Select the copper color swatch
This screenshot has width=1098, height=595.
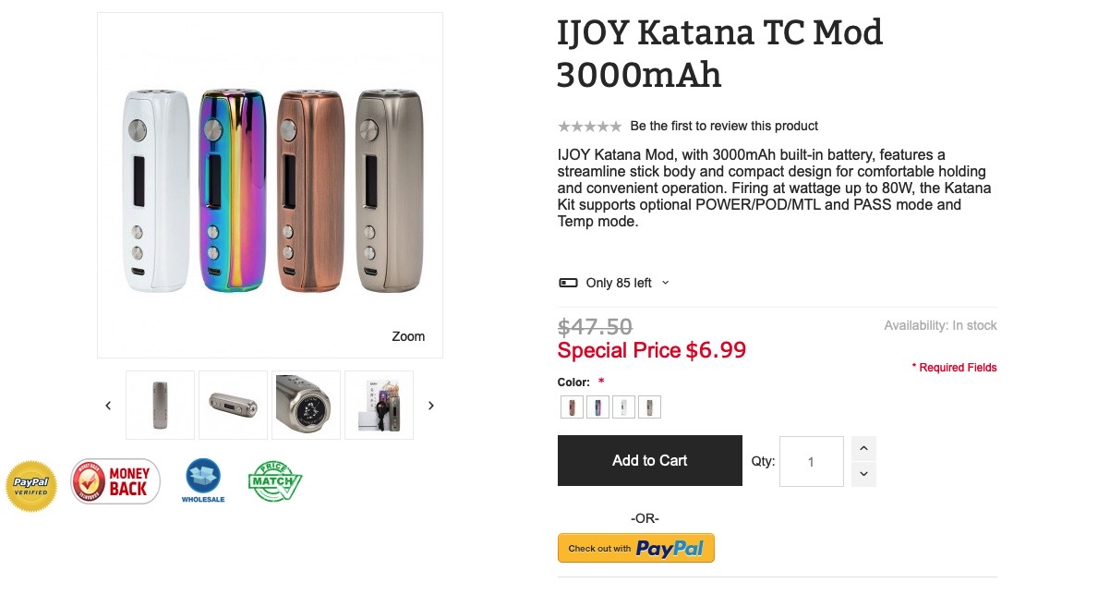pos(573,407)
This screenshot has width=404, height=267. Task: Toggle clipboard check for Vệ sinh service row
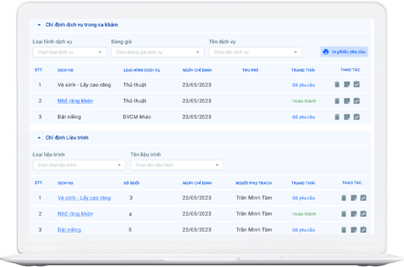[x=357, y=84]
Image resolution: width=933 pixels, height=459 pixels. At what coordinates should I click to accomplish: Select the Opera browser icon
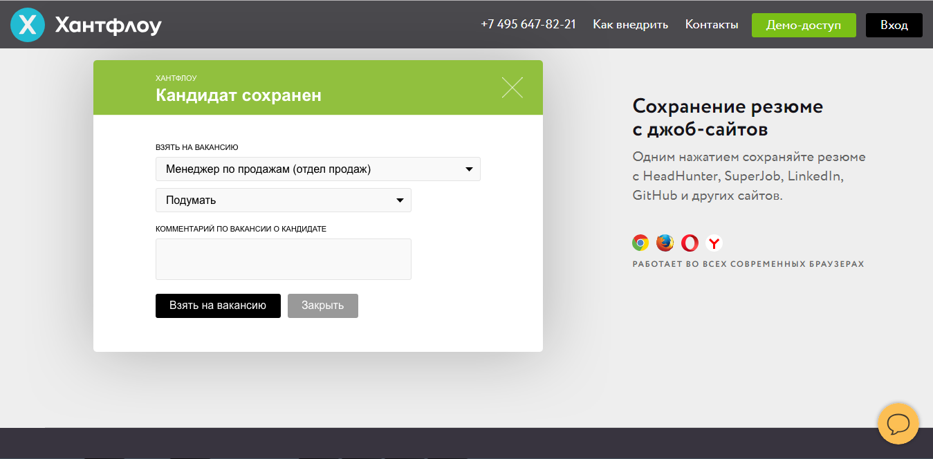[x=689, y=243]
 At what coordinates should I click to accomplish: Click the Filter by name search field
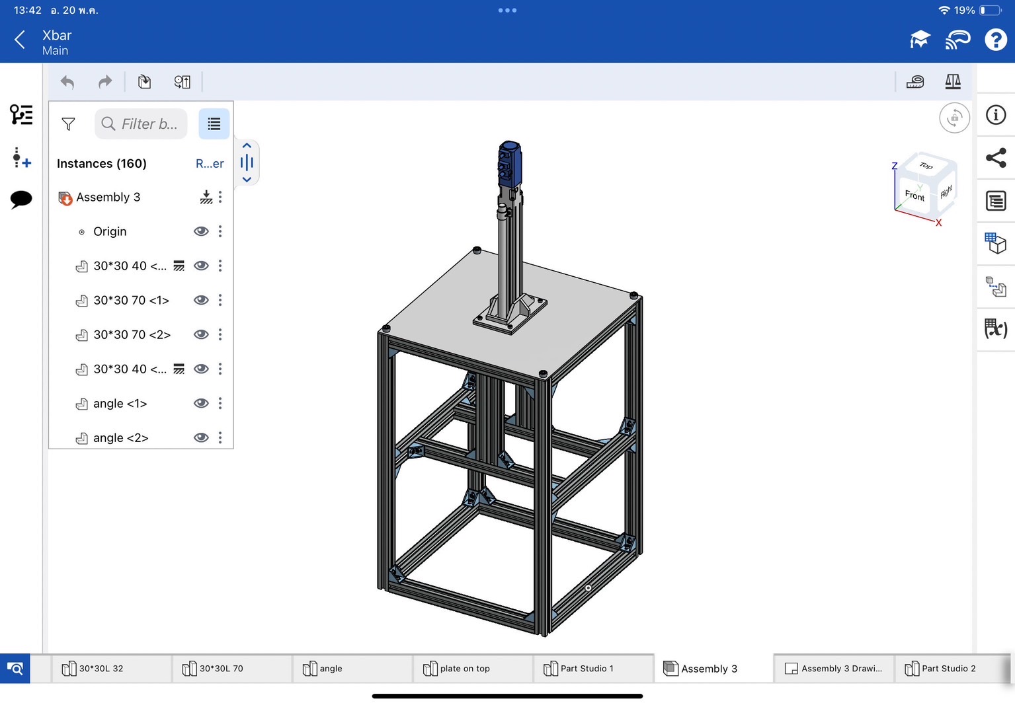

------------------------------------------------------------------------

## Problem to work on
Exactly as written, copy out the listing, but without any pictures.

## Solution for this task
Select the copper color swatch
This screenshot has width=1098, height=595.
pos(573,407)
This screenshot has width=404, height=267. Task: Toggle clipboard check for Vệ sinh service row
[x=357, y=84]
Image resolution: width=933 pixels, height=459 pixels. At what coordinates should I click to accomplish: Select the Opera browser icon
[x=689, y=243]
 At what coordinates should I click to accomplish: Click the Filter by name search field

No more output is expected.